An interest in Roman mining techniques led him to collaborate with the archaeologist Barri Jones and together they undertook extensive survey work on Roman gold mines in Spain (Las Médulas) and Wales (Dolaucothi). Their excavations and research transformed the knowledge about these sites and continue to inform scholars today.
In the early 1970s Peter conducted postdoctoral work in the US, at DuPont experimentation centre in Delaware, before returning to Manchester University to lecture in polymer science in the department of metallurgy. Shortly afterwards he moved to work at the new Open University campus in Milton Keynes, where he remained for the rest of his career.
Peter also pursued a parallel career in forensic engineering, acting as an expert witness in legal disputes involving product failures, often where serious injury had occurred. He would establish the cause of the failure and relished the opportunity to be cross-examined. Among many others, he investigated material failures in batteries, fuel pipes, hot water bottles, step-ladders, Stanley knives, breast implants, catheters, breathing tubes and sutures. His contributions in this field helped to reduce malpractice in design and manufacturing, thus improving safety for consumers.

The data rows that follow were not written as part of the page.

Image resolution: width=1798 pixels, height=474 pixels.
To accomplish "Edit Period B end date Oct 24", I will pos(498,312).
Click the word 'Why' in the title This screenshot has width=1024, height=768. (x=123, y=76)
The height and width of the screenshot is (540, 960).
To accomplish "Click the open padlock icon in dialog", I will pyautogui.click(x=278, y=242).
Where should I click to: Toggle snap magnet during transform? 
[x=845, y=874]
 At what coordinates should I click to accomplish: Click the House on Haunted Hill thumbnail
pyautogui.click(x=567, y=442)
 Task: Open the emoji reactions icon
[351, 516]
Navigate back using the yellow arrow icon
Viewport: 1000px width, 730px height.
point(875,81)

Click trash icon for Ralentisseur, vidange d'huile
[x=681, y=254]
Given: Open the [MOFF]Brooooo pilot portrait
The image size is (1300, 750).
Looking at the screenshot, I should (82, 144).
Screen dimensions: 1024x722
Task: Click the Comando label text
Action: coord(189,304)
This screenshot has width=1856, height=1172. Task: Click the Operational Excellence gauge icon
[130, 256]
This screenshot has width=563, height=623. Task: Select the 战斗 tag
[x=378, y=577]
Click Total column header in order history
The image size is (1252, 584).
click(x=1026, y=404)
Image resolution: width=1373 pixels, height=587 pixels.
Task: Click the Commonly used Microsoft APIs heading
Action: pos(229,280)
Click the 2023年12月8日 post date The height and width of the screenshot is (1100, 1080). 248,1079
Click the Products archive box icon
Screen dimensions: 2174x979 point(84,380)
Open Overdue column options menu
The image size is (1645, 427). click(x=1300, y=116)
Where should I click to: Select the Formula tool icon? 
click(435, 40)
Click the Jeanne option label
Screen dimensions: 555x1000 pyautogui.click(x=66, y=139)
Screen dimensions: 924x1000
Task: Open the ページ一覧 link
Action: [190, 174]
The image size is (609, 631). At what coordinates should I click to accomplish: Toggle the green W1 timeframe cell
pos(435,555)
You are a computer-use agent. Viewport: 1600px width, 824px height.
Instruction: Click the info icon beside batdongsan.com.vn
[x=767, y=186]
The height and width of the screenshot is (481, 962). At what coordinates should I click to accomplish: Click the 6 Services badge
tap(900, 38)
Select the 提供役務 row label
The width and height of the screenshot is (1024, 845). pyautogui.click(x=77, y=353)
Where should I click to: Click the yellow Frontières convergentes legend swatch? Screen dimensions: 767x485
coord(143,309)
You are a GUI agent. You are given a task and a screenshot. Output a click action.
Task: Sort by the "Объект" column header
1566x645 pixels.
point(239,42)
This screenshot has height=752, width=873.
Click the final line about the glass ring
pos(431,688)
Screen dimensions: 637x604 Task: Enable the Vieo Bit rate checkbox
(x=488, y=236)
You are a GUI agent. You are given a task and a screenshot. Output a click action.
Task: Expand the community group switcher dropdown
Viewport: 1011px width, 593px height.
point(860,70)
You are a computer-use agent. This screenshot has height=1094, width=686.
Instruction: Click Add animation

He later focused on metal fatigue in cast iron structures and wrote three books on railway disasters and bridge collapse. He conducted a thorough reinvestigation of the Tay Bridge disaster of 1879. Using digital technology to reexamine original photographs of the bridge, he found that metal fatigue had played a significant role in the collapse. He went on to investigate the Dee Bridge disaster of 1847 and the railway accident at Shipton-on-Cherwell in 1874.
He never retired, but he found great enjoyment as a grandad in his later years. He loved the outdoors and was a very keen gardener and forager – particularly wild mushrooms and sloes. He loved hill walking and mountaineering, and was a lifelong enthusiast of classical music. His house was full of books and he read widely on history, politics, art, science and archaeology.
Peter is survived by his four children, Patrick, David, Roger and me, from his marriage to Shelagh (nee Grealey), which ended in divorce, and by his six grandchildren.